▶ _The problem_
Repeat word for word the lines from the one containing "Where should I click to: Expand" to the end of the material below, and leave all pictures out.

▶ _Extracted data_
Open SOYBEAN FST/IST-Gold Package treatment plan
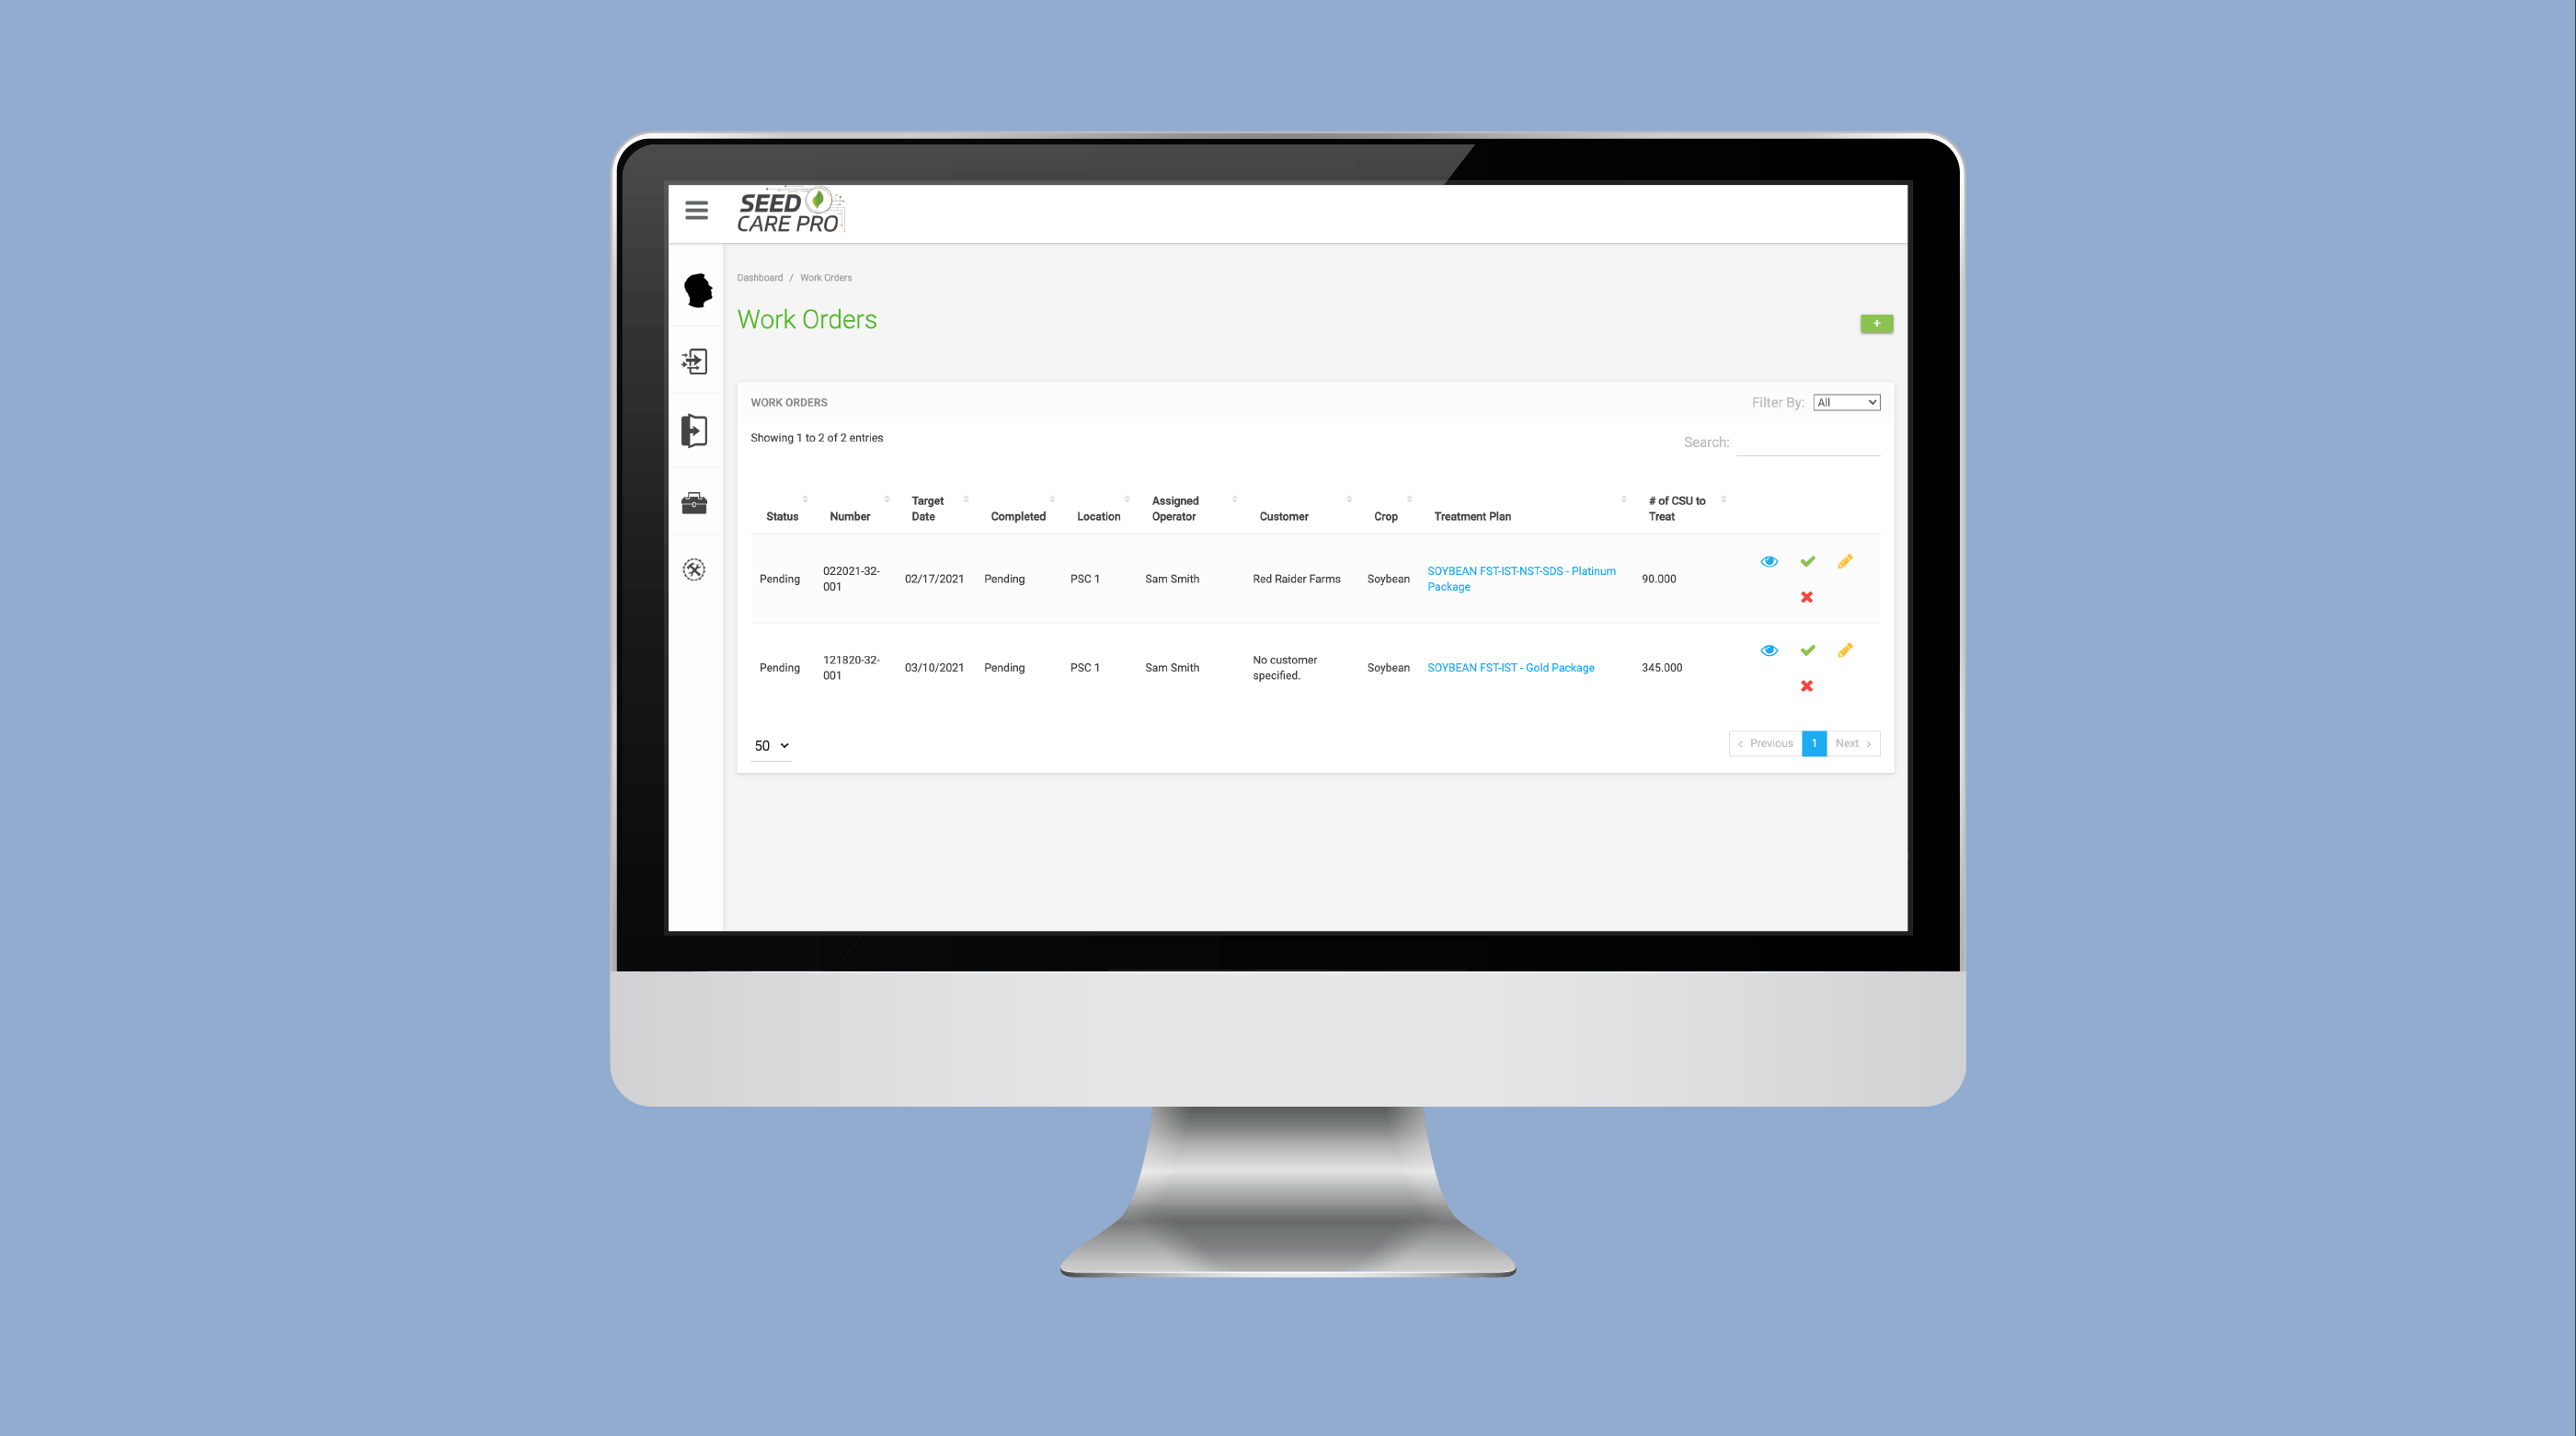The height and width of the screenshot is (1436, 2576). pos(1510,667)
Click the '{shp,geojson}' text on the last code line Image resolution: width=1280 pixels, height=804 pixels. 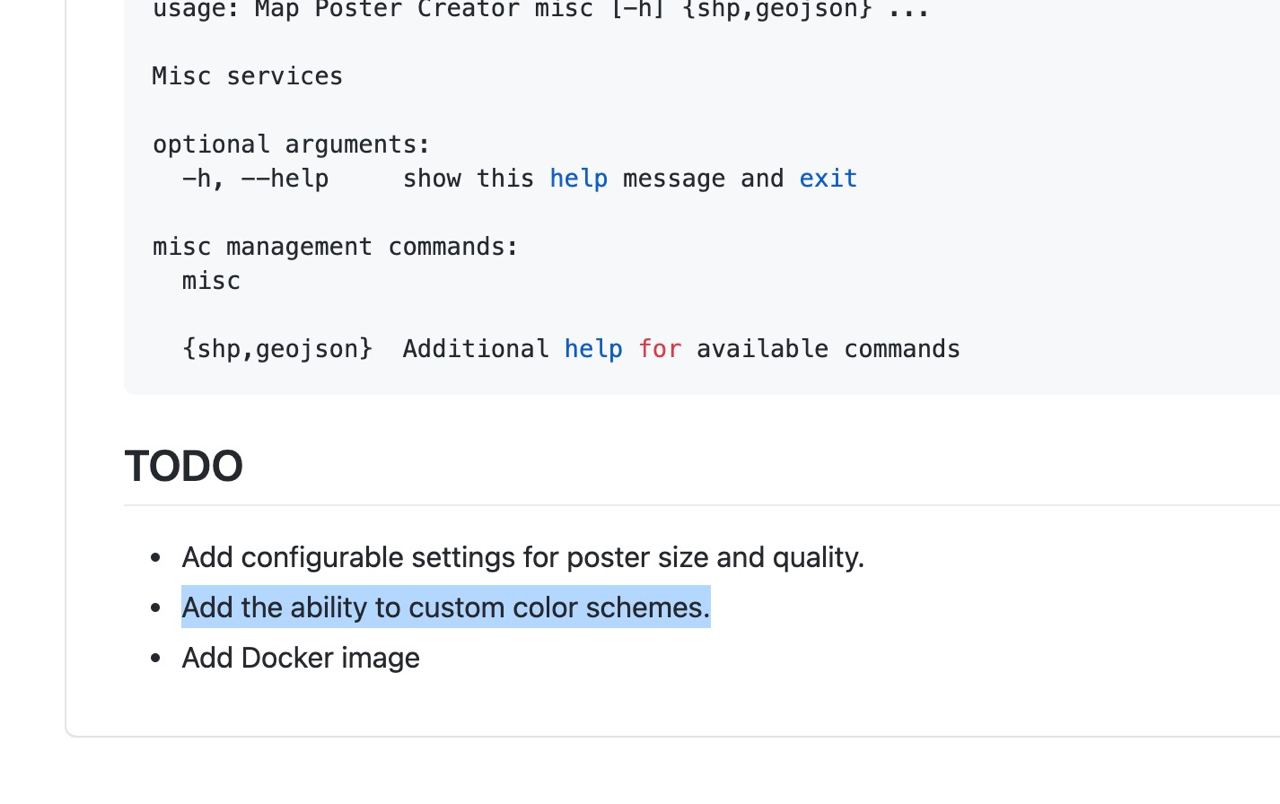(x=277, y=349)
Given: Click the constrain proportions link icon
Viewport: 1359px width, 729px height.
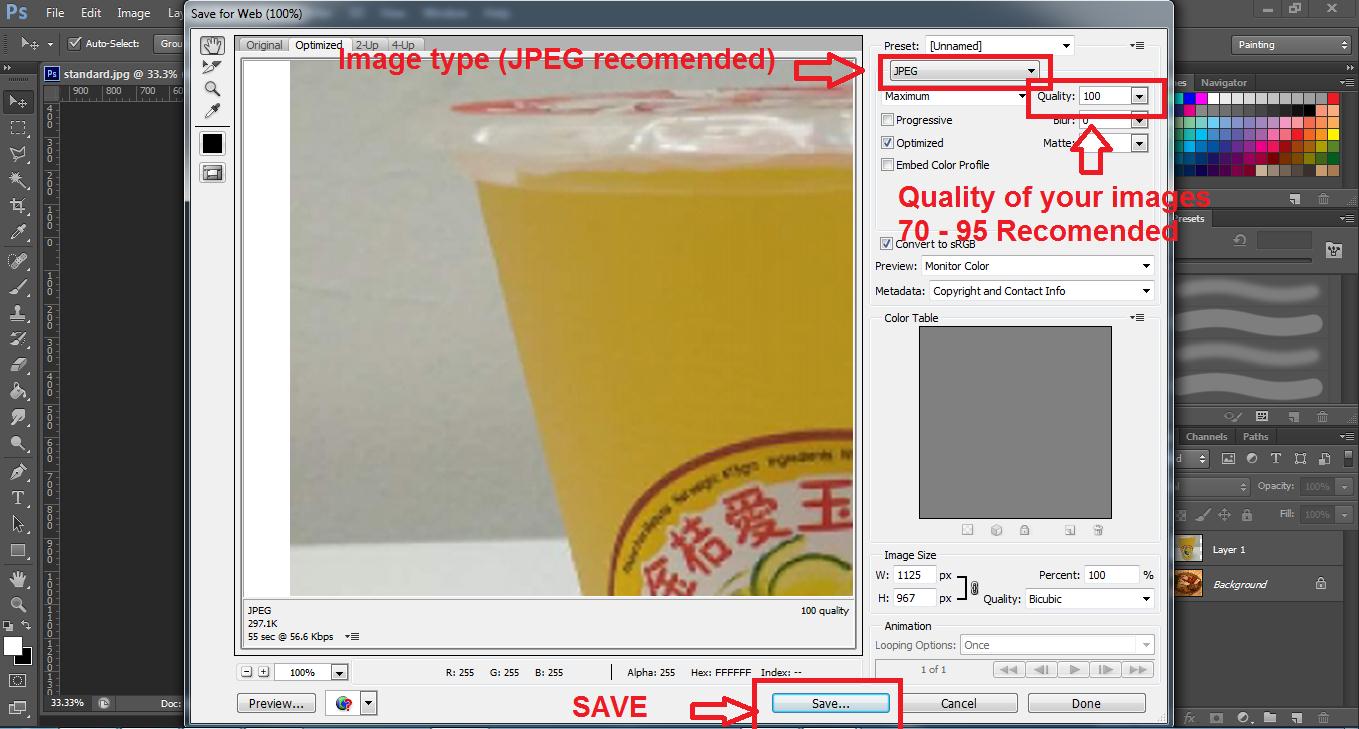Looking at the screenshot, I should 975,588.
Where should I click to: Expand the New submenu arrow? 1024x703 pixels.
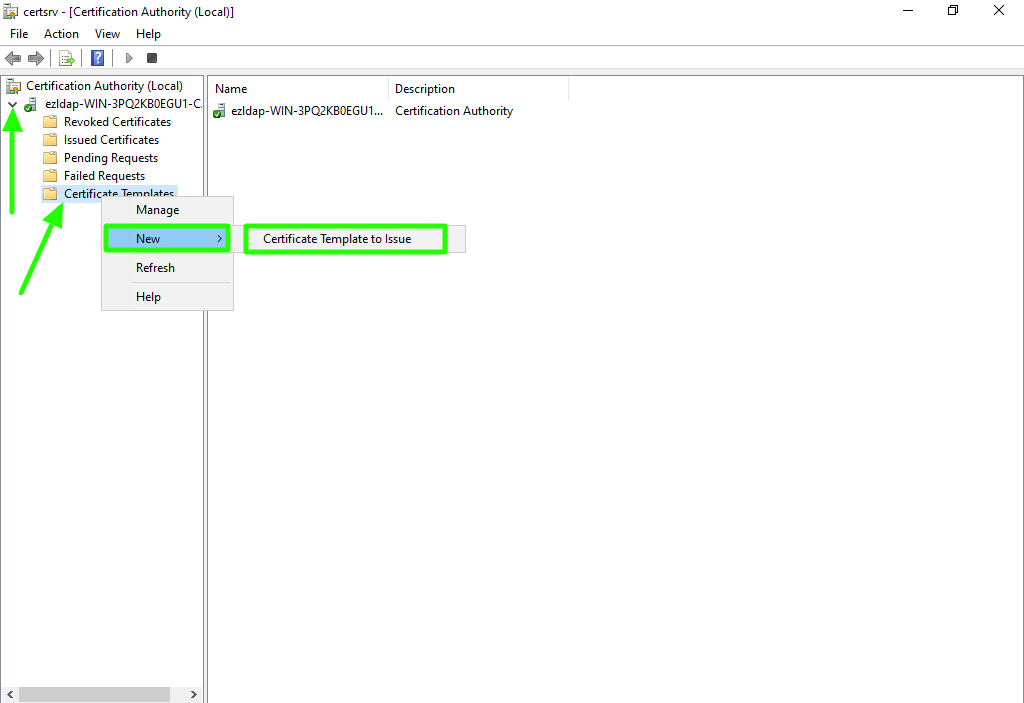[220, 239]
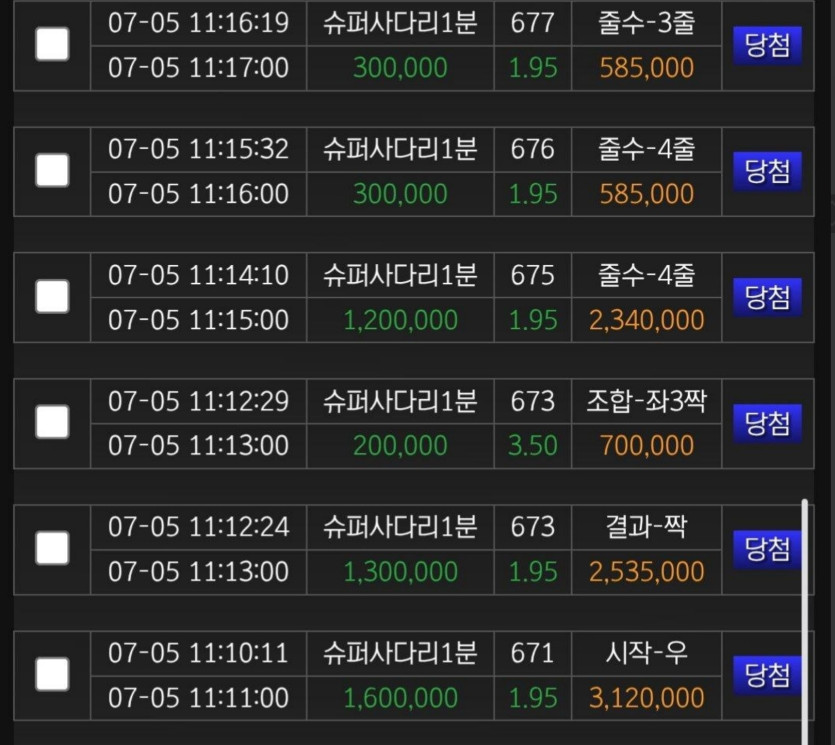Screen dimensions: 835x745
Task: Open 당첨 status for round 675
Action: (767, 297)
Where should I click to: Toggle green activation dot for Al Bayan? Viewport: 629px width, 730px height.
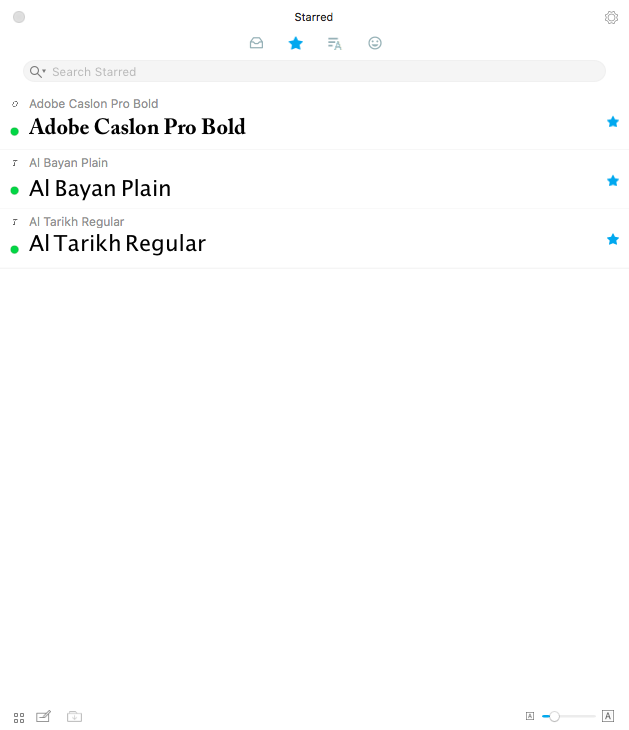[x=14, y=190]
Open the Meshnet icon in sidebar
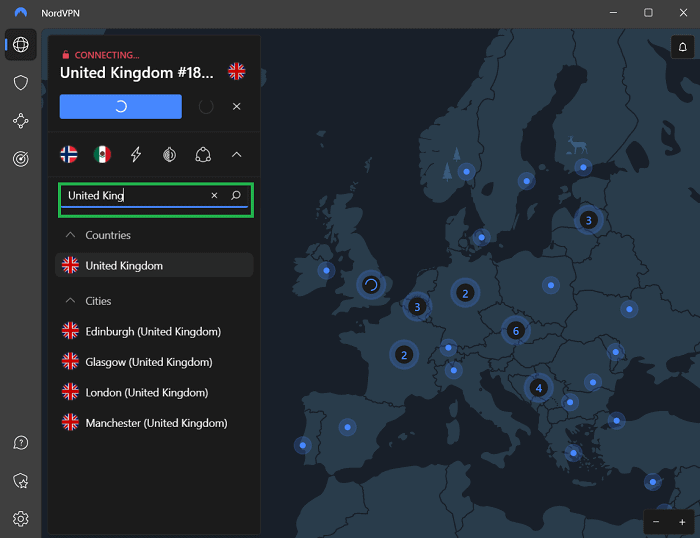This screenshot has height=538, width=700. point(20,121)
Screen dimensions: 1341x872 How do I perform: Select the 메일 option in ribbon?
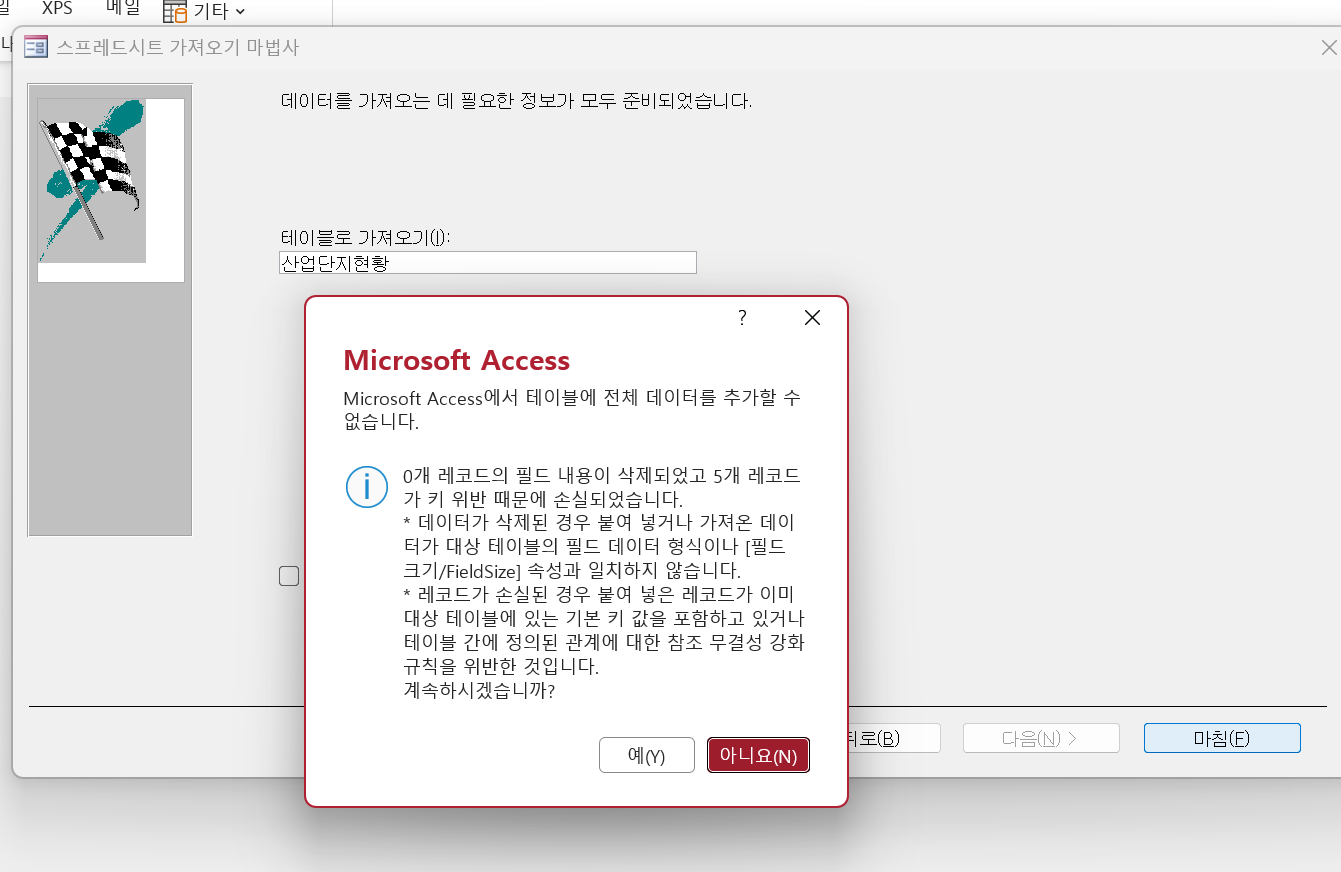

▶ _Exercise output_
Where should I click to: Expand the New submenu arrow? 1024x703 pixels.
[220, 239]
Screen dimensions: 835x745
Task: Open 당첨 status for round 675
Action: (767, 297)
Where should I click to: Toggle green activation dot for Al Bayan? Viewport: 629px width, 730px height.
[x=14, y=190]
Open the Meshnet icon in sidebar
This screenshot has height=538, width=700. point(20,121)
Screen dimensions: 1341x872 How do I perform: Select the 메일 option in ribbon?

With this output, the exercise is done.